How to take docker snapshots from within a container?

Question

What would be a good way to take snapshots of a container from within the container itself?

Context:

I have a container Foo

When certain events happen on container Foo, I want to take a snapshot of container Foo, label the image, and optionally push that snapshot to a repository.

I've seen this answer which would let me run arbitrary commands from the container to the host system, but I'd prefer to avoid that since that gives Foo too much freedom on the host system.

I'm hoping you all can provide a simpler option.

Regarding security: For my scenario, security issues are not too much of a concern (trust me on this), but I would like not not make it easy for my users to shoot themselves in the foot.

Answer 1

Mount docker socket into your container (-v /var/run/docker.sock:/var/run/docker.sock) and use docker api.

From inside the container create an image from your container by calling the commit api:

curl -v --unix-socket /var/run/docker.sock -X POST "http:/v1.40/commit?container=[YOUR CONTAINER NAME OR ID]&repo=[IMAGE NAME]&tag=[IMAGE TAG]&pause=false"

for example:

curl -v --unix-socket /var/run/docker.sock -X POST "http:/v1.40/commit?container=dummy&repo=my-dummy-image-2&tag=1&pause=false"

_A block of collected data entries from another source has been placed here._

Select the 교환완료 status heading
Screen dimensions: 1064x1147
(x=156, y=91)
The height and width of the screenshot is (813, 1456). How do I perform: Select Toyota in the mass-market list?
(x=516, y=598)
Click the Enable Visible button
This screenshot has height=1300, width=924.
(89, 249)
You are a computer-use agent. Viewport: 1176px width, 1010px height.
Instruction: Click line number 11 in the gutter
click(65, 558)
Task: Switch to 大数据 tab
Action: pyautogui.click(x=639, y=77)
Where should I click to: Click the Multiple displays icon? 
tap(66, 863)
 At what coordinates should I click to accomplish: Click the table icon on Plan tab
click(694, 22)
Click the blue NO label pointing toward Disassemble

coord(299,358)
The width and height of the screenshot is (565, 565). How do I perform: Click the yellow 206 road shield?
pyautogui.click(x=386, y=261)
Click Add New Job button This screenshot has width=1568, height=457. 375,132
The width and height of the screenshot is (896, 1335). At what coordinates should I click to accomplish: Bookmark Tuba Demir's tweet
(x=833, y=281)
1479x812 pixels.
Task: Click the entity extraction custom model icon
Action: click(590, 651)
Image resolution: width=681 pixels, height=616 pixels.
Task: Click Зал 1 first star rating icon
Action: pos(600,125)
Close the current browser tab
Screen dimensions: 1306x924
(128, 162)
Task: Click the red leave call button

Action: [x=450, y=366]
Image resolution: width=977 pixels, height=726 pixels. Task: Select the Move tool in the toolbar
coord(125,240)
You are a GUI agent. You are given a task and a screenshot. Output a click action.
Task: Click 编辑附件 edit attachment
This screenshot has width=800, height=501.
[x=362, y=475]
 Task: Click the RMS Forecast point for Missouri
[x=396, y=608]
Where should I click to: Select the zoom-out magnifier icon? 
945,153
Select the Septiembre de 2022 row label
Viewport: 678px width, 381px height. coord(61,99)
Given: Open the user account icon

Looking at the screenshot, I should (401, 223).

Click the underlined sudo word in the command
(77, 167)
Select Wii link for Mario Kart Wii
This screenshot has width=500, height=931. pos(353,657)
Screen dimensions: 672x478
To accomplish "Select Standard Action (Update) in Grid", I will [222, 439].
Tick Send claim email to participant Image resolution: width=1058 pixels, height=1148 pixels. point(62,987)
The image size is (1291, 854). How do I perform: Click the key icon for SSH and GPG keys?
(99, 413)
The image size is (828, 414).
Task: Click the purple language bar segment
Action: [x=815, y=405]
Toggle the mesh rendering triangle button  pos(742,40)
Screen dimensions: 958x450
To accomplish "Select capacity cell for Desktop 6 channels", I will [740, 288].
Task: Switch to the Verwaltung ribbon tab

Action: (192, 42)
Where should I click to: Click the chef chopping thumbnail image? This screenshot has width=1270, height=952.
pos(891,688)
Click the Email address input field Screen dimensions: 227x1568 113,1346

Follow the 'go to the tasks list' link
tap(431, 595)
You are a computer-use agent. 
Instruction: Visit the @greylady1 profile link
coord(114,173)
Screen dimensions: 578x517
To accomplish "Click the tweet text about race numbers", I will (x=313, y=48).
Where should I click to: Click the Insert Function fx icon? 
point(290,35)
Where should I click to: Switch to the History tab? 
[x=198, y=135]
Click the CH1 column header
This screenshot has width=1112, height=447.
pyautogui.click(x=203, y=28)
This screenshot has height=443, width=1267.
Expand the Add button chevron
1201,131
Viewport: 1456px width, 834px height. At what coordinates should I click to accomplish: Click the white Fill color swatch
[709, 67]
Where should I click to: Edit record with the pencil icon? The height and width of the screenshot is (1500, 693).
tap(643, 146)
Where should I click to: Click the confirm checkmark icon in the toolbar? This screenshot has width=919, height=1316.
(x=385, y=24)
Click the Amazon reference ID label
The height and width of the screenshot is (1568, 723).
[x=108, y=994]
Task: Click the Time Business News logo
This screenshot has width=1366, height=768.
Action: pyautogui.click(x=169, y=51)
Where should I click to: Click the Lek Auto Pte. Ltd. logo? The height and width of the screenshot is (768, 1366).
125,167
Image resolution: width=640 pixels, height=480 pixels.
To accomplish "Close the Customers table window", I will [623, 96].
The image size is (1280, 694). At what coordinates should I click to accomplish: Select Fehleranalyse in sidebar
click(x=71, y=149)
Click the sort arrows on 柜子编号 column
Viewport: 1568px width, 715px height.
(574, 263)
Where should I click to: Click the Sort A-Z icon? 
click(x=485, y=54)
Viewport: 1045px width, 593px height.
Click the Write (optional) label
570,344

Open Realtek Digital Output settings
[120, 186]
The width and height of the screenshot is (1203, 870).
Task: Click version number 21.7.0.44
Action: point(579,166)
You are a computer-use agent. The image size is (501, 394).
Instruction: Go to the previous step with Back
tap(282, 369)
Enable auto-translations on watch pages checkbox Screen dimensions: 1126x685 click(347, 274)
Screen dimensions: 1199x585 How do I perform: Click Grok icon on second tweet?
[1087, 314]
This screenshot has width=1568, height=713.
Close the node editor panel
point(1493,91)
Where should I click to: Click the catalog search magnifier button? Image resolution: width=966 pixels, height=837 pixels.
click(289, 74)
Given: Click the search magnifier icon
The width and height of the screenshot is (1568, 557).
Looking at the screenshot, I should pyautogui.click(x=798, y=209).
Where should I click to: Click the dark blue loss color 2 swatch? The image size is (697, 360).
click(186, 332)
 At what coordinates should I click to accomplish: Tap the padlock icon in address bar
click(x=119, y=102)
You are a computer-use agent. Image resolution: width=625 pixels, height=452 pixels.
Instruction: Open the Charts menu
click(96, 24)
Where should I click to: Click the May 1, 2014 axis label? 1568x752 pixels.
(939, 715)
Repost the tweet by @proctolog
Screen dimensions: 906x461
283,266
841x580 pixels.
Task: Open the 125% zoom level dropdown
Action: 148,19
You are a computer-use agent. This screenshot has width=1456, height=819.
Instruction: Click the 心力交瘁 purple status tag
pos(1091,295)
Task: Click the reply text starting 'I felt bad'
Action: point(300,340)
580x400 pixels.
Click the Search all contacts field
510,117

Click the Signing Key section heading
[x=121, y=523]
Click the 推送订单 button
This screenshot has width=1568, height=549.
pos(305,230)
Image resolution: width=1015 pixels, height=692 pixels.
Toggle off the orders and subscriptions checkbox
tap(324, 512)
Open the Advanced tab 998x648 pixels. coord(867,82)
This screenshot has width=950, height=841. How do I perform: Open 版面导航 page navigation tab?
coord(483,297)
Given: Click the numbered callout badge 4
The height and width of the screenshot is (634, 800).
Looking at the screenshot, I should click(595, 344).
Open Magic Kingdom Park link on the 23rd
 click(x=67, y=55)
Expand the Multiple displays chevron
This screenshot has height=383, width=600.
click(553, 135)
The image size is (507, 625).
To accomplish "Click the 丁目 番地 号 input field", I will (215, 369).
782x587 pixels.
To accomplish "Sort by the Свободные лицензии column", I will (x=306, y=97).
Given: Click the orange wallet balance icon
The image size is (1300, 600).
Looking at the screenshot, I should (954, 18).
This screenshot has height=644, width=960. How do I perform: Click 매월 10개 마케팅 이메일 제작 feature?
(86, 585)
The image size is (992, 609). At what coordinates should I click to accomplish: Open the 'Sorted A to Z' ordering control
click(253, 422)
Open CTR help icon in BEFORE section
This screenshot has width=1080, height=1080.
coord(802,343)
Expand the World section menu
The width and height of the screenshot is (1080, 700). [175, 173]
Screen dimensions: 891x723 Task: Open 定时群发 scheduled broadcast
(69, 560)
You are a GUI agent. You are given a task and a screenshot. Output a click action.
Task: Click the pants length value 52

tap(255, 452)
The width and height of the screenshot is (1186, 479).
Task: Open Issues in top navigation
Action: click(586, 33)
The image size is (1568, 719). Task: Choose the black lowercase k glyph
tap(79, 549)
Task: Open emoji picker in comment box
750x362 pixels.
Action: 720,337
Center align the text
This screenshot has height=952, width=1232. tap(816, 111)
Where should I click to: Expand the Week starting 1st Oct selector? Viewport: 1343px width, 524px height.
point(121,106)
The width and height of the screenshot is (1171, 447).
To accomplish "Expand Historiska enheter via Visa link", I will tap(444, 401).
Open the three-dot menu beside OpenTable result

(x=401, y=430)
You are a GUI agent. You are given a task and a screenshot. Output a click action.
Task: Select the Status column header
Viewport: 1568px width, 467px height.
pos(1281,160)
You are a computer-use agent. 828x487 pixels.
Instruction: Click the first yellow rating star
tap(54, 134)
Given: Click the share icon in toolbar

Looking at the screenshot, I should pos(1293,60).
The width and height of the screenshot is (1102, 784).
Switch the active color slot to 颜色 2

You can then use the push api to push that image to a repository:

curl -v --unix-socket /var/run/docker.sock -X POST "http:/v1.40/images/[IMAGE NAME]/push"

Answer 2

You could just implement the solution suggested in the answer to which you linked, but instead of blinding executing everything, parse the commands and only respond to certain strings. E.g., when the container writes "snapshot" to the named pipe, perform whatever logic is necessary to create the snapshot. If the container writes "rm -rf /" to the pipe, just ignore it.